THE EXERCISE:
Reproduce the following data verbatim, line by line, and omit the pictures from your reproduction.

━━━━━━━━━━━━━━━━

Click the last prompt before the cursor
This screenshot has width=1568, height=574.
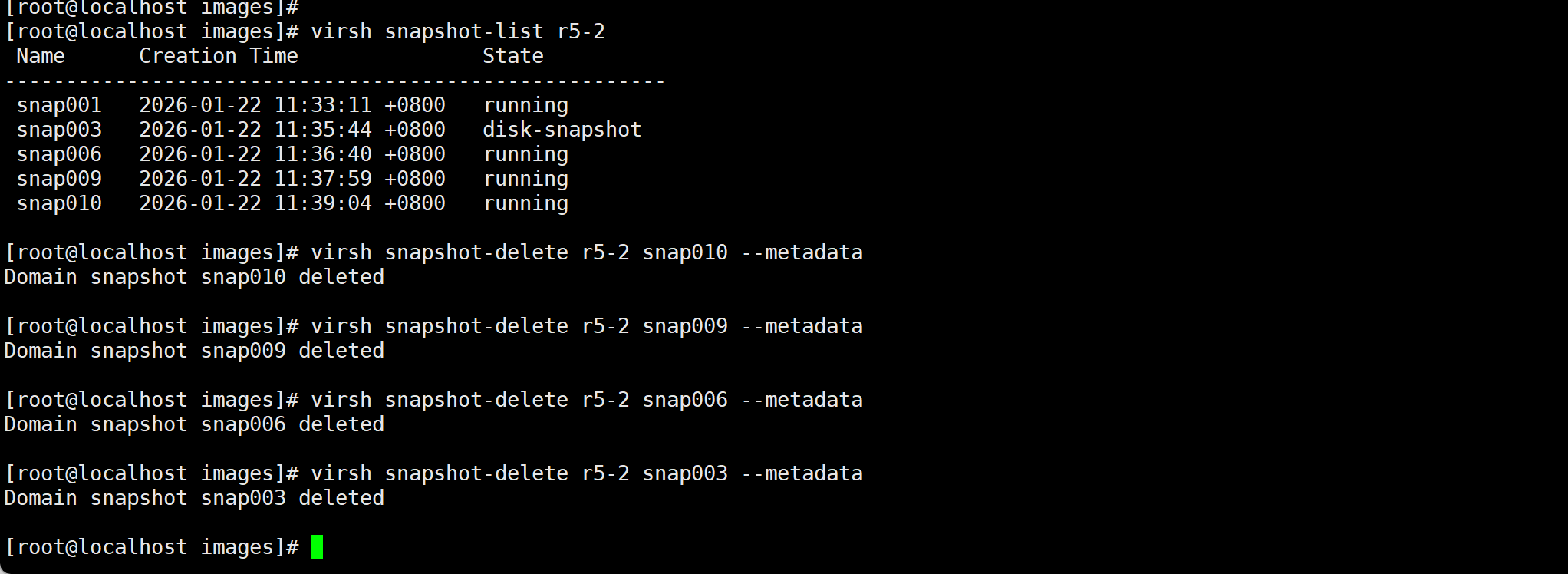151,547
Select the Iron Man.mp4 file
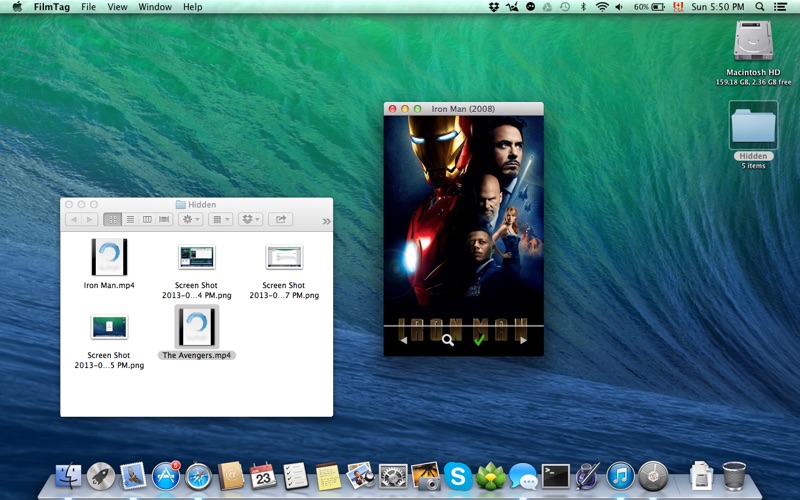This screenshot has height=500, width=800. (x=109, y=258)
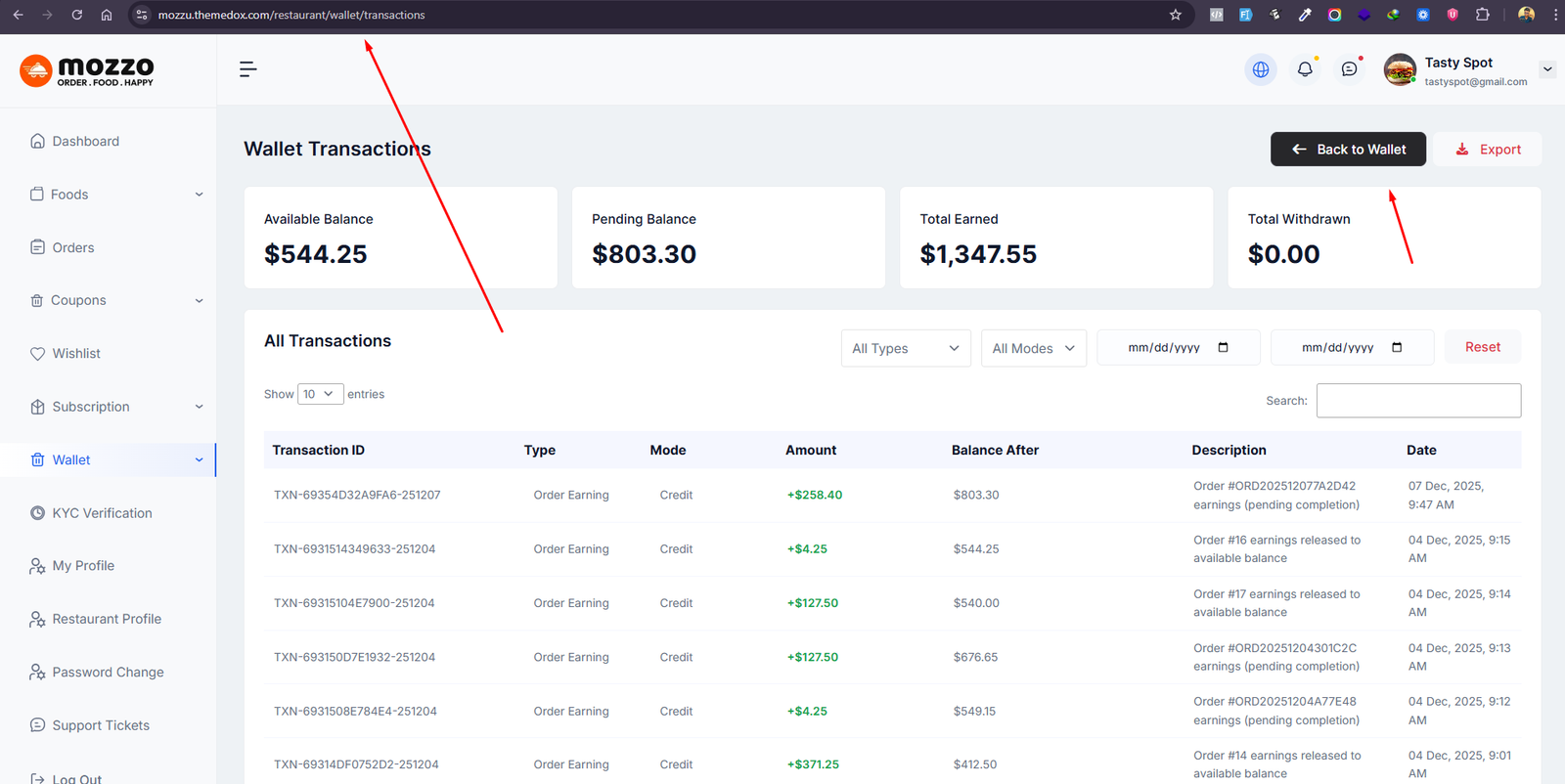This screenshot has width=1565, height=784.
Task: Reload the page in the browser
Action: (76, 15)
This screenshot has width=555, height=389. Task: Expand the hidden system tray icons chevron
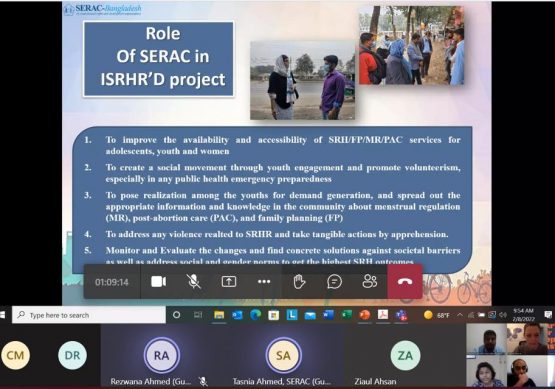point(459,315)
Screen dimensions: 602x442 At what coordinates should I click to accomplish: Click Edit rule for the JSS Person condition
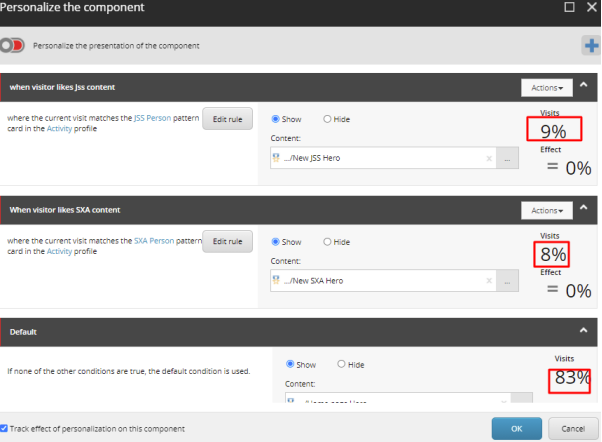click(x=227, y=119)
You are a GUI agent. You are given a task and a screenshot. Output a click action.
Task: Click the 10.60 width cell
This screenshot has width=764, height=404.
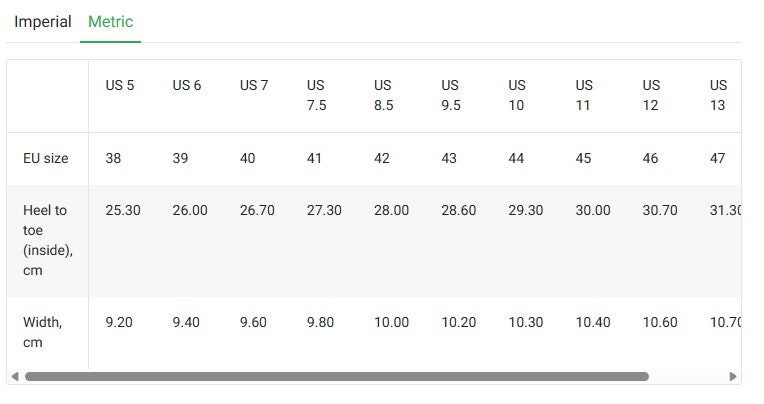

━━━━━━━━━━━━━━━━

EXERCISE RESPONSE:
Click the last prompt before the cursor
This screenshot has width=1568, height=574.
151,547
Select the Iron Man.mp4 file
This screenshot has height=500, width=800. (x=109, y=258)
This screenshot has width=1565, height=784.
Task: Reload the page in the browser
Action: (76, 15)
This screenshot has width=555, height=389. Task: Expand the hidden system tray icons chevron
point(459,315)
Screen dimensions: 602x442 At what coordinates should I click to accomplish: Click Edit rule for the JSS Person condition
click(x=227, y=119)
You are a GUI agent. You are given a task and a screenshot. Output a click action.
Task: Click the 10.60 width cell
This screenshot has width=764, height=404.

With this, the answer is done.